İkinci Seans

54 9 14
                                    


Dört

"Akın, Cece'yi salona götürür müsün?"

Dün babamın yaptığı kekin yarısını Akın yiyince benim yeni bir kek yapmam gerekmişti. Sorun değildi, aksine eskisi gibi kek yapabildiğim için mutluydum. Ne annem ne de babam öyle kilolu değildi. Aramızda boğazını tutamayan bir tek Akın vardı. Ama annemin arkadaşları sık sık bize ziyarete gelir, onlar geldiğinde de evde hamur işleri yapılırdı.

Bugün de gün sırası bizdeydi.

"Kızım, patateslere bak." Kekleri dilimlerken annemin yanına döndüm. Mutfağımız kapının hemen girişindeydi. İnce, dikdörtgen şeklinde olduğu için masayla tezgâhın arasından iki kişinin geçmesi zor oluyordu. Annem ellerini çiçekli önlüğüne sürerken yana kaydı.

"Biraz acele et kızım, Gülşen teyzenler gelir birazdan."

"Tamam anne," Onun açtığı yerden ocağa gittim. Annem salata yapmak için patatesleri doğramıştı. Ben de o sırada tarçınlı kek yapmıştım. Genelde anneme misafirler gelince iş bölümü yapardık. Ben kek kurabiyeleri hazırlardım, o da tuzluları hazırlardı. Üniversiteye geçmeden önce ben de onlara katılır, onları dinlerdim. Genelde derslerimin nasıl olduğunu sorarlardı.

"Aynı," derdim. "Çalışıyorum."

Başlarını sallar, gülümserlerdi. "Aferin kızım, aferin."

Sonra sıra kendi çocuklarına gelirdi. Hepsinin hikayeleri birden fazla kez dinlediğim için hepsinin nereye gittiğini ve neler yaptığını biliyordum. Gülşen teyzenin oğlu Akşın tıp okumak istemiş ama puanı yetmediği için bu sene sınava tekrar hazırlanıyordu. Leyla teyzenin kızı özel bir okulda yarı burslu işletme bölümünü kazanmıştı. Okullar kapanmadan önce okula toplu taşımayla gidiyor, yolda da çok yoruluyordu. En son konuştuğumuzda kızının eve çıkmak istediğini söylemişti. Ama Leyla teyze onun tek başına yaşaması fikrine o kadar da sıcak bakmıyordu.

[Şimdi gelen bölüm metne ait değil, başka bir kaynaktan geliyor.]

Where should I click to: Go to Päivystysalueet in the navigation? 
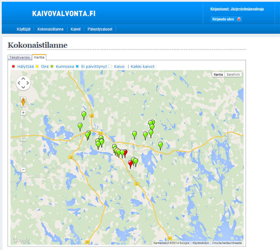coord(100,29)
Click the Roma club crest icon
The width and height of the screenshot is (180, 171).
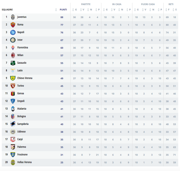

"Bu devirde gençlere güven olmaz kızım," demişti bana çay bardağını uzatmadan önce. "Gerçi kızım senin gibi olsaydı öyle demezdim de... Herkes senin gibi aklı başında olmuyor ki kızım."

Genelde sohbetleri çay servisi bölerdi. Birinin hikayesini ancak bir çay bardağı sürecince dinleyebilirdim. Sonra sıra bir başkasına geçerdi. Hiçbir gün, hiçbir hikâye için yeterince uzun değildi.

"Bunlar yumuşamış anne." Çatalımın ucuyla birinin tadına baktım. Sıcak dilimi yaktı. "Salatayı hazırladın mı?"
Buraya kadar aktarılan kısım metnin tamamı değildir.